WHAT YOU NEED TO DO – Copy the records starting at the line containing "Click the Booking amount $101.40" and ending at the line containing "pyautogui.click(x=701, y=336)", substituting "Payment amount" for "Booking amount" and keeping everything else as it is.

RECORD EXTRACTS –
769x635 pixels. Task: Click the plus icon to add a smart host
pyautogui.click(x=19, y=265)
---
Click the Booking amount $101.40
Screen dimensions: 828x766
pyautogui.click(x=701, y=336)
==
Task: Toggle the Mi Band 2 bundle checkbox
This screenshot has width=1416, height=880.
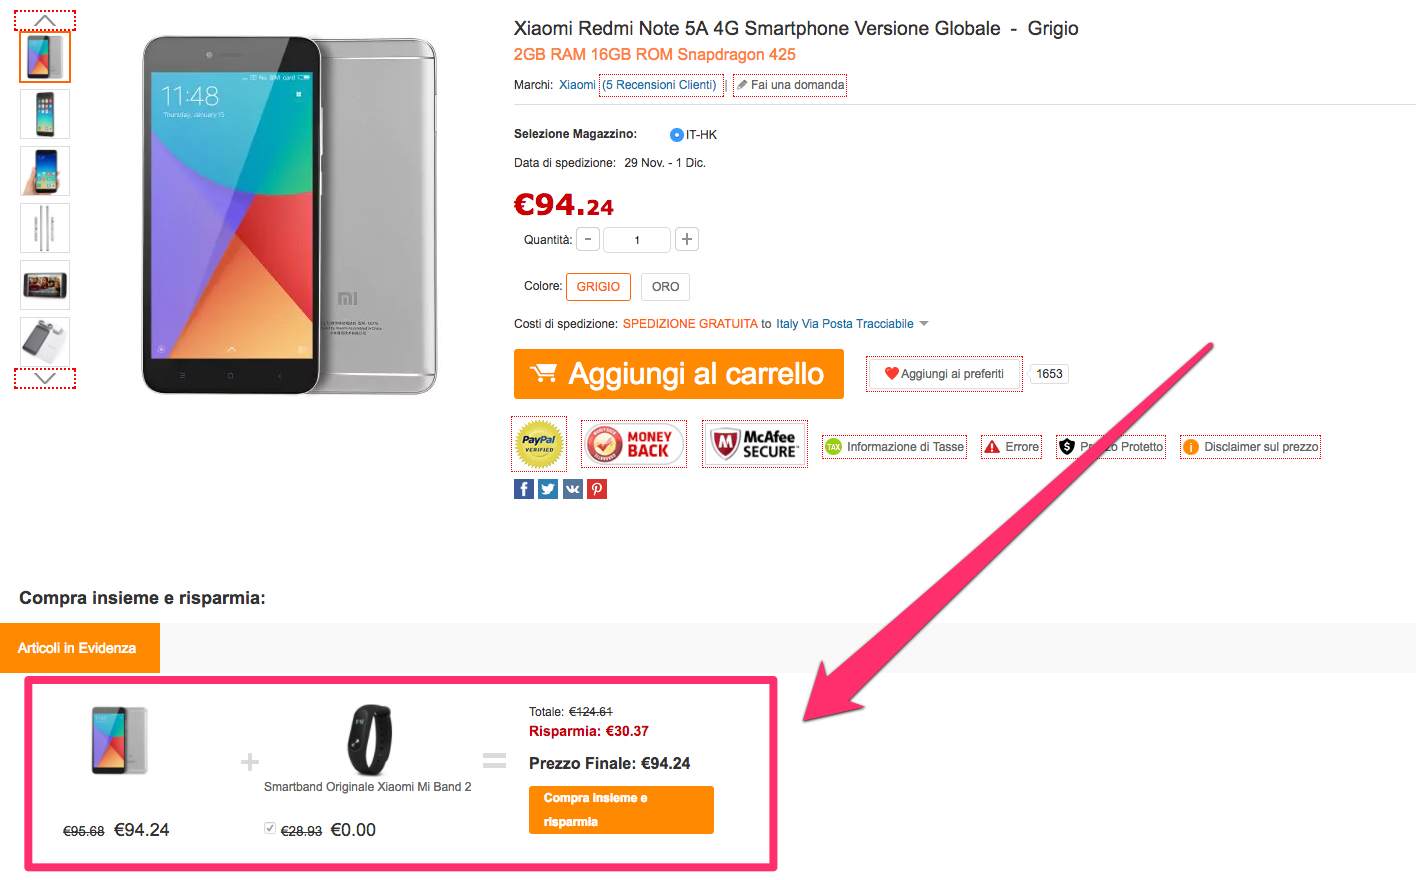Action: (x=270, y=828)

CORRECT RESPONSE –
Click the Payment amount $101.40
Screen dimensions: 828x766
pyautogui.click(x=701, y=336)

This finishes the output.